I'm talking about New York, Los Angeles, Boston and now Brooklyn, among others. These aren't rinky-dink, run-of-the-mill markets—they're the big time.

And playing in the hottest spots, on the brightest stage, leads to an increase in exposure and revenue streams. Not bad at all, unless you're a team in a smaller market.

I'm talking about teams like Memphis, who have to pony up the dough immediately, before another team in a more favorable market does. Being forced to act in such an impulsive manner doesn't exactly give teams time to think. After all, their main concern is keeping their player out of the hands of another team.

That's why teams like the Oklahoma City Thunder are never out of the woodwork, even if they built their team from the ground up through the draft.

It may have been easy for the Thunder to line the pockets of Kevin Durant and Russell Westbrook, but don't think for a minute they didn't second-guess Serge Ibaka's extension before issuing it.

He did Oklahoma City a courtesy by foregoing the opportunity to snag a fifth-year this summer, but they did him a favor by paying him an average of $12 million, money he's not worth—not yet anyway—but money another team was sure to pay him.

The same will ultimately hold true for James Harden. The Thunder will either have to pay him or accept losing him to a bigger market, or to a team that was offering more.

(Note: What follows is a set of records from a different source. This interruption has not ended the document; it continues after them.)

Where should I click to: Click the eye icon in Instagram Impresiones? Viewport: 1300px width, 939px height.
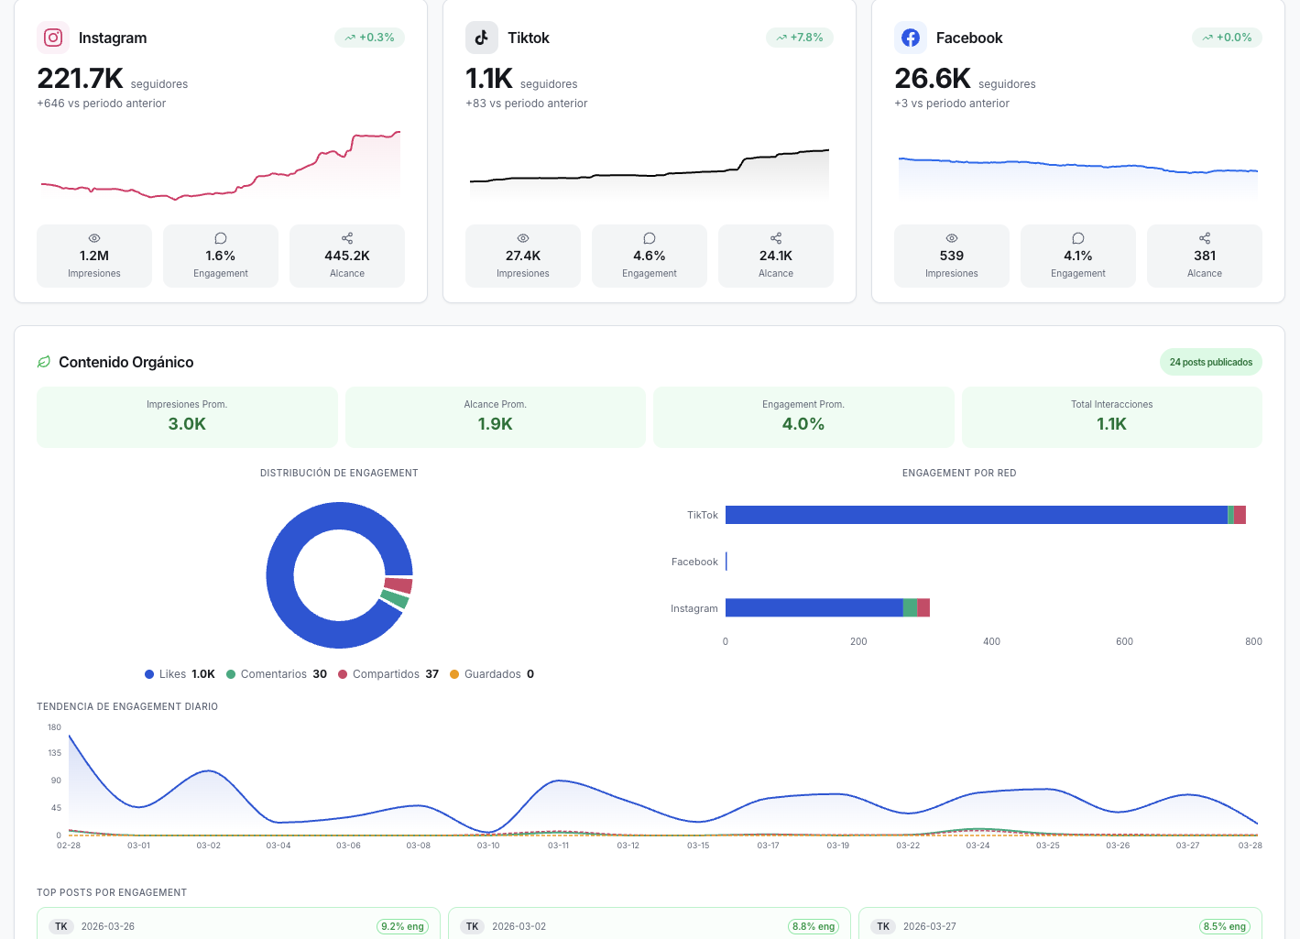click(94, 238)
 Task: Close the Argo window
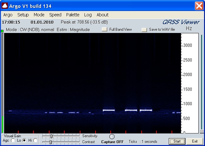tap(199, 6)
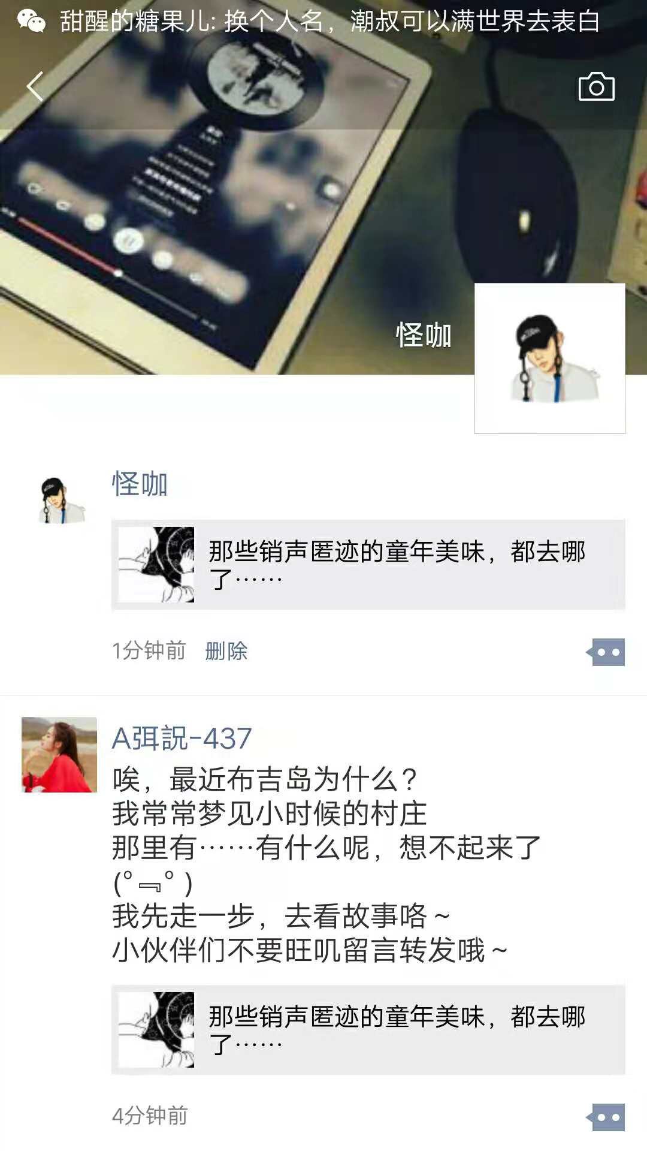Delete the post via 删除 link
Screen dimensions: 647x1151
coord(226,651)
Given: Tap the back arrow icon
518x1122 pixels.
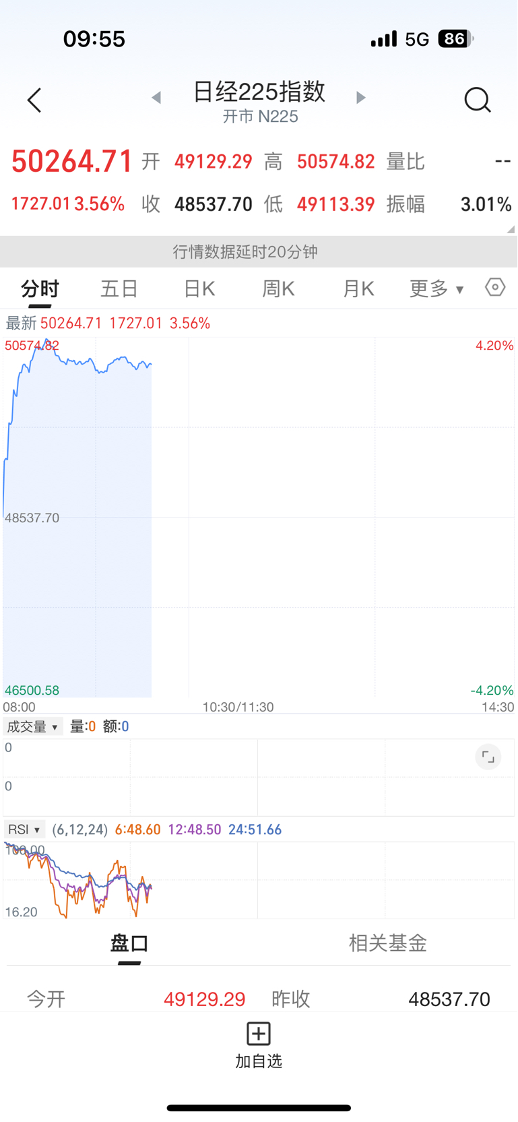Looking at the screenshot, I should (x=34, y=100).
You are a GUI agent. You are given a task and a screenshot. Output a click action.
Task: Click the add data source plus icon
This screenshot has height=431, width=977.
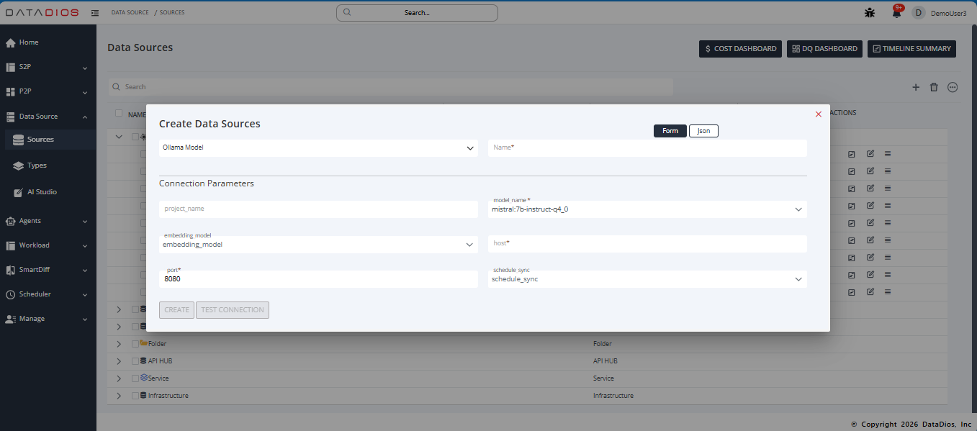916,87
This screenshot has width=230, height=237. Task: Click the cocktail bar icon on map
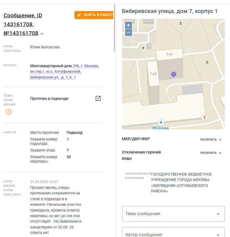click(x=205, y=117)
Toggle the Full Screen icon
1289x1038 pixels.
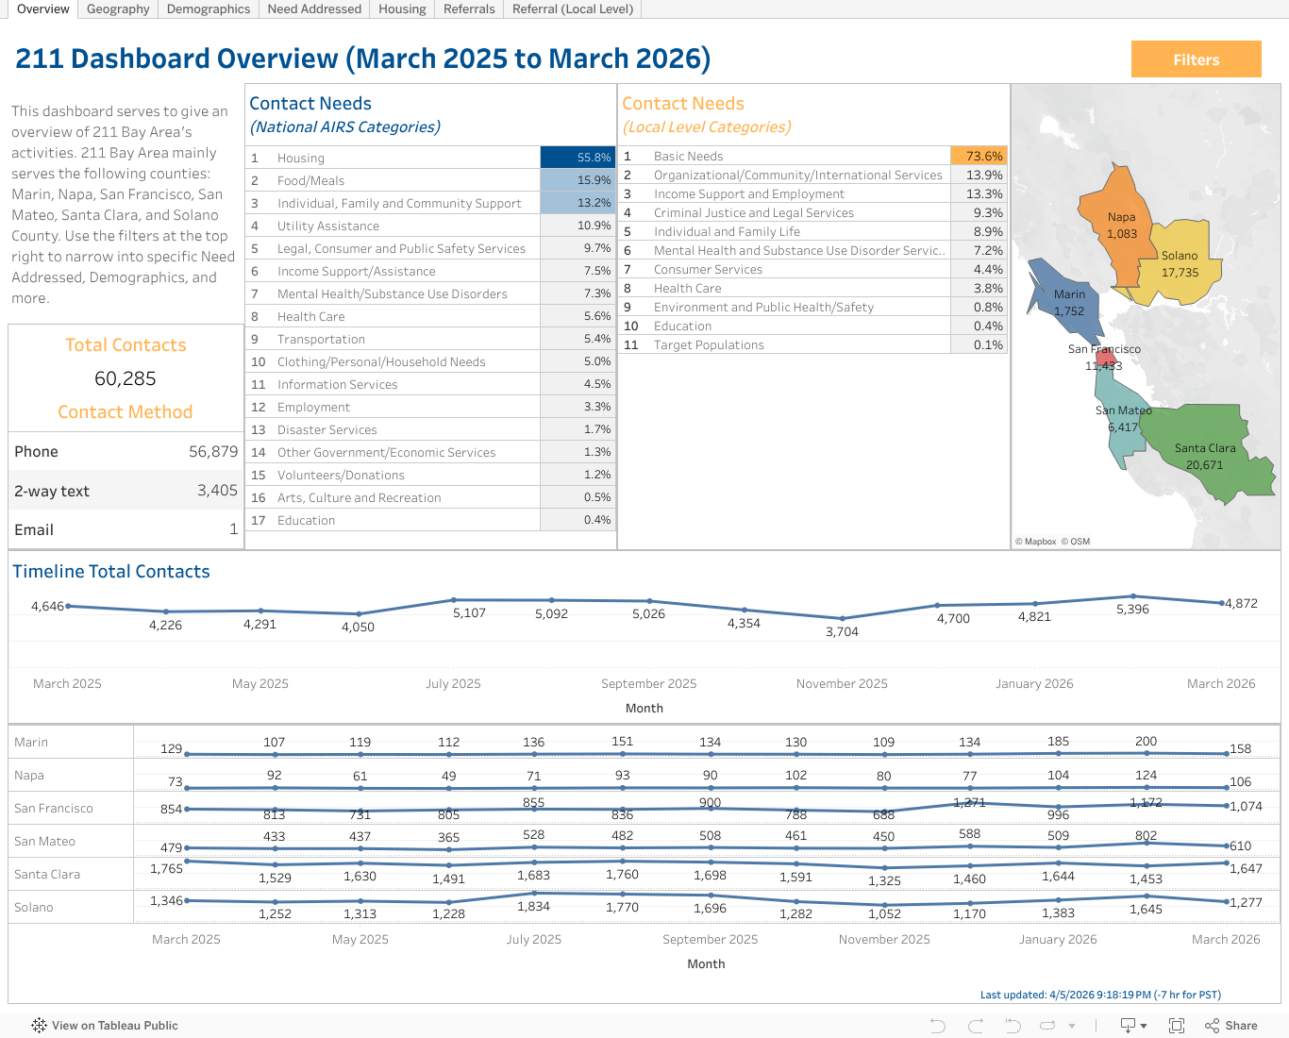(1177, 1026)
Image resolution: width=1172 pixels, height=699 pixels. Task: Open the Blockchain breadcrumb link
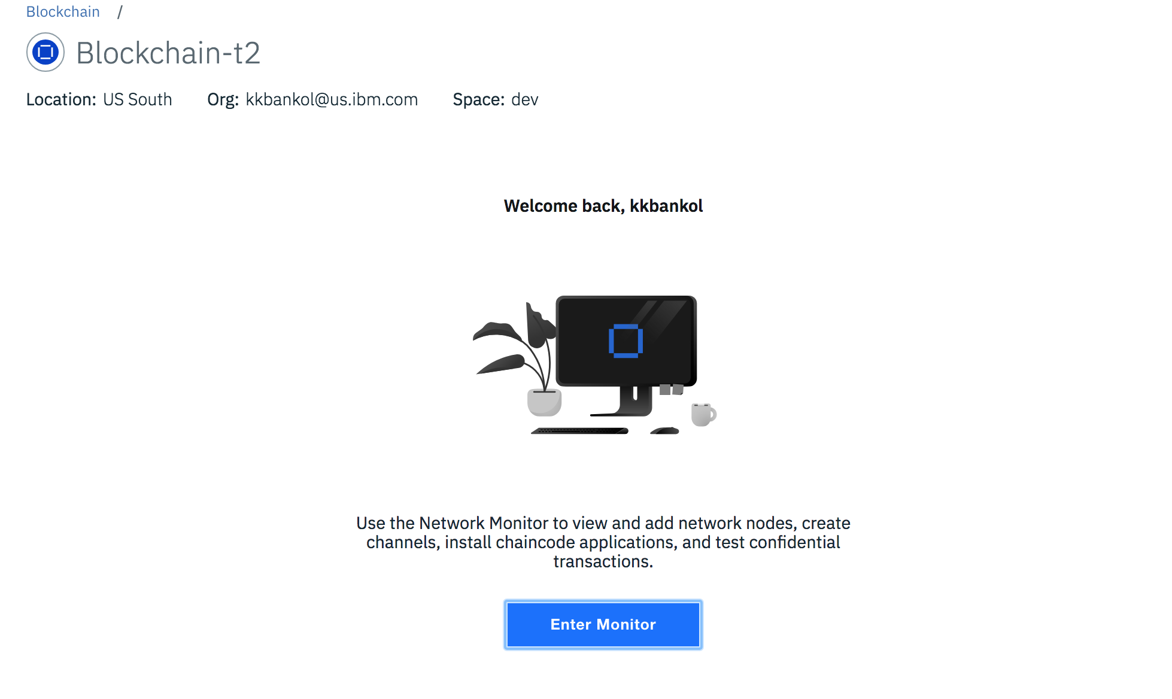63,12
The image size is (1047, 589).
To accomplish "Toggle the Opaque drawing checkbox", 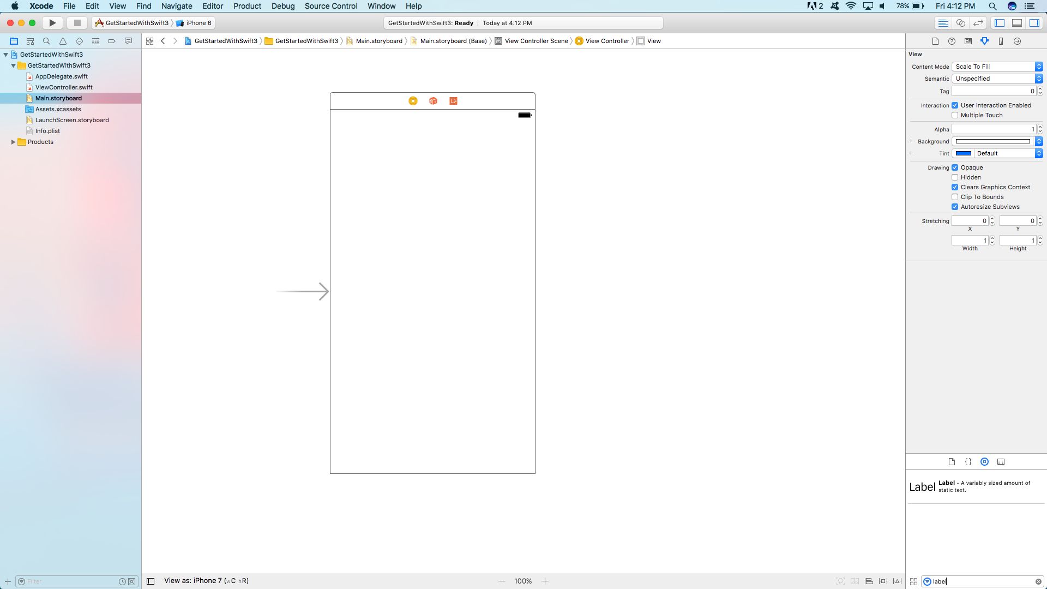I will pyautogui.click(x=955, y=167).
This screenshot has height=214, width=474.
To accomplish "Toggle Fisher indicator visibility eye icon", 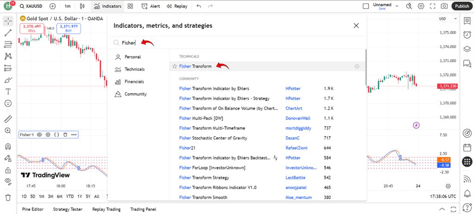I will (39, 135).
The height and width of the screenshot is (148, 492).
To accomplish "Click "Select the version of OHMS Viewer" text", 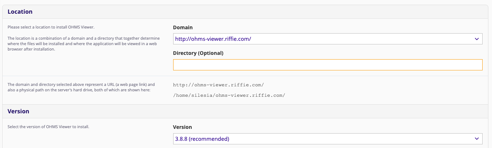I will pos(48,127).
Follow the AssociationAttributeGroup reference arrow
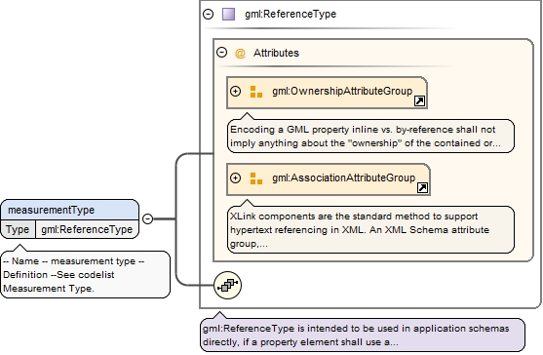This screenshot has height=355, width=543. coord(422,187)
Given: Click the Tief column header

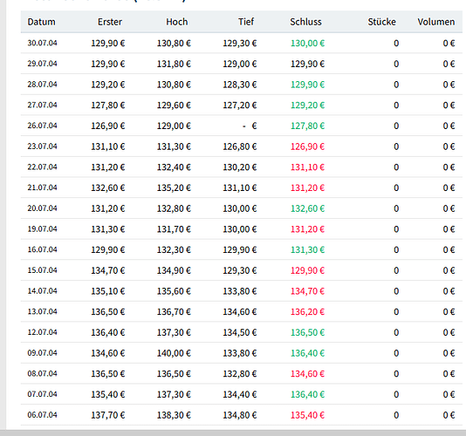Looking at the screenshot, I should (x=246, y=22).
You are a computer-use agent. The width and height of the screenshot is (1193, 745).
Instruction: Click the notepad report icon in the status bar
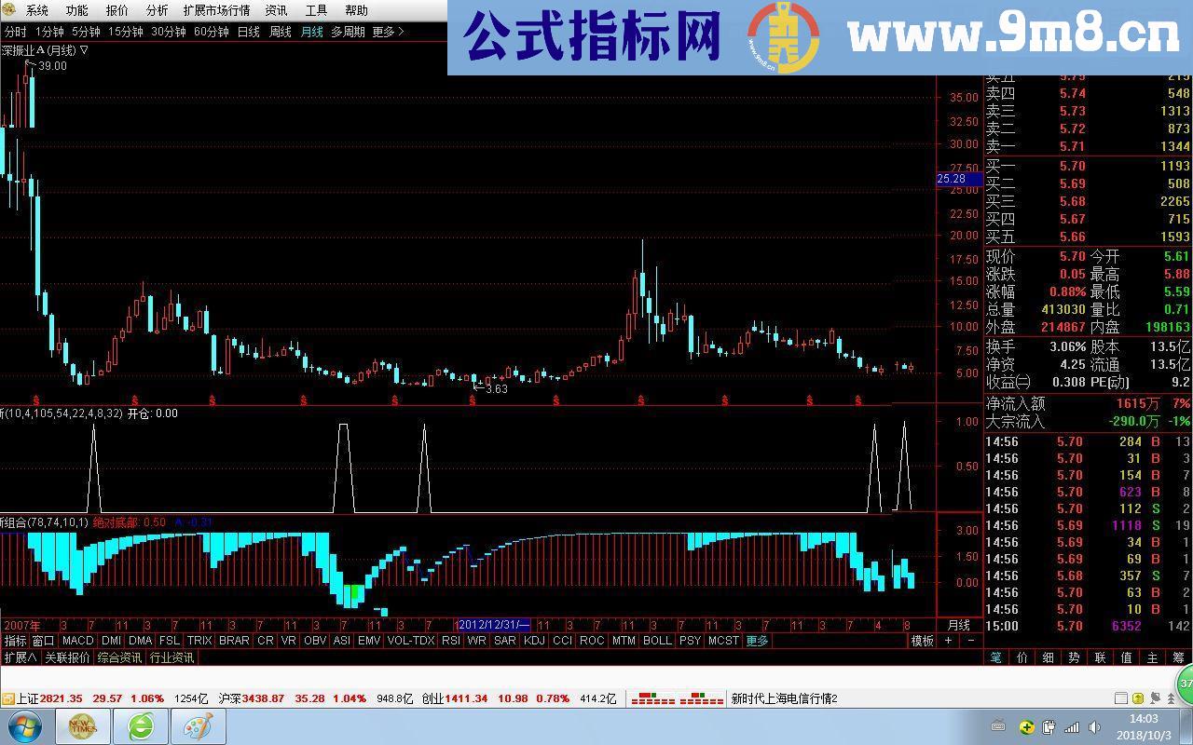click(x=1121, y=698)
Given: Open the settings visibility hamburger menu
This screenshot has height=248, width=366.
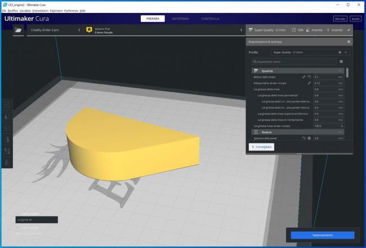Looking at the screenshot, I should [341, 61].
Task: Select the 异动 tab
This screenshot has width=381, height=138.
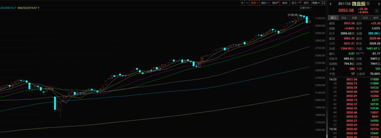Action: coord(365,18)
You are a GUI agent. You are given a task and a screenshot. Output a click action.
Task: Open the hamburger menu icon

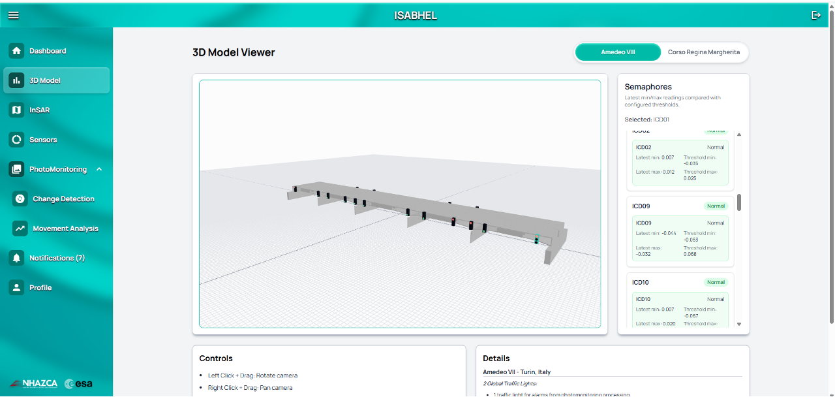[13, 15]
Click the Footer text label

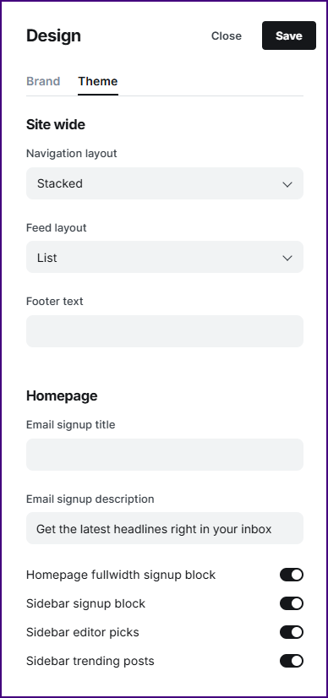pyautogui.click(x=55, y=302)
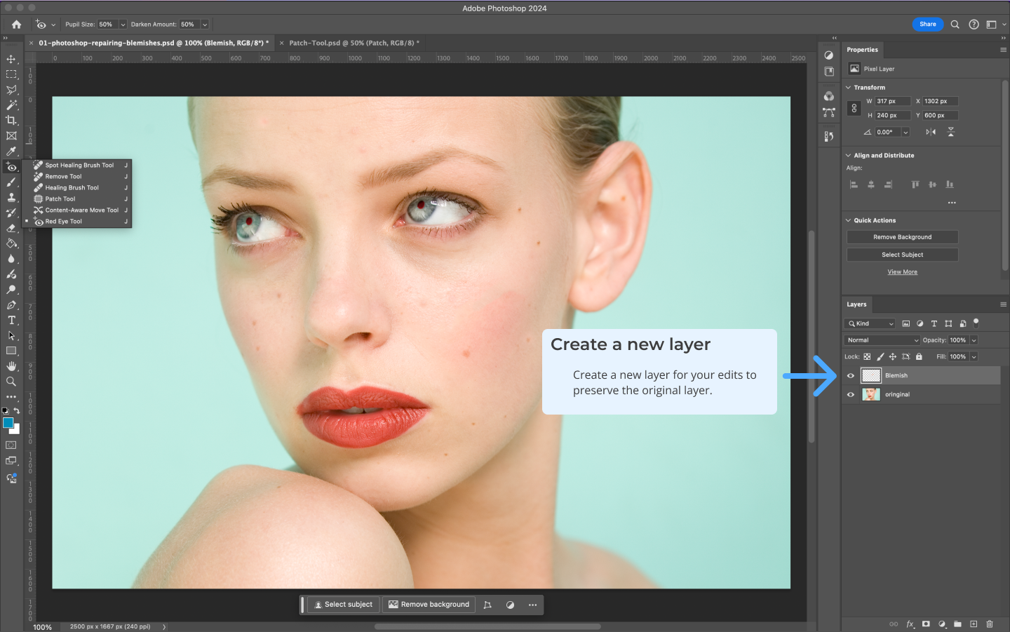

Simply put, for smaller markets to have a chance against bigger ones, they have to strike first, and early. Because if it comes down to a similar contract offered by two teams, more often than not, the organization situated in a less desirable market is at disadvantage.

This is all supply and demand and mom-and-pop shops vs. mega conglomerates at its worst.

Superstars keep a team's heart beating; they win championships. To snag or retain a superstar, you must be prepared to offer large, often unwarranted, amounts of money. If you're in a smaller market, you must be prepared to do so early on, without thinking.

But if you miss out on a superstar, simply trying again next time isn't enough—you have to take the next best thing, no matter how much he may cost.

Sure, there's the always a team or two that winds up out-bidding themselves (the Pacers re-signing of George Hill, anyone?), but more often than not, the source of obnoxious contracts doesn't come down to worth.

It comes down to circumstances.

This is no longer a league where loyalty is considered a viable negotiating tactic. After all, look how well that worked out for Cleveland two years ago, Denver but over a year ago and Orlando weeks ago.

Chivalry in the NBA isn't dead, but it's wavering. We're now in a time where money talks, recklessness spells victory and shrewd spending is looked down upon.

So while there are those of us who would like to believe that the teams are in control and others who know the players are in the driver's seat, the truth is, both sides are wrong.

Because nowadays, it's not just about the teams, the players, the fans or the opportunity to win; it's all about the Benjamins and how many of them can be tightly packed into an athlete's wallet in the shortest amount of time.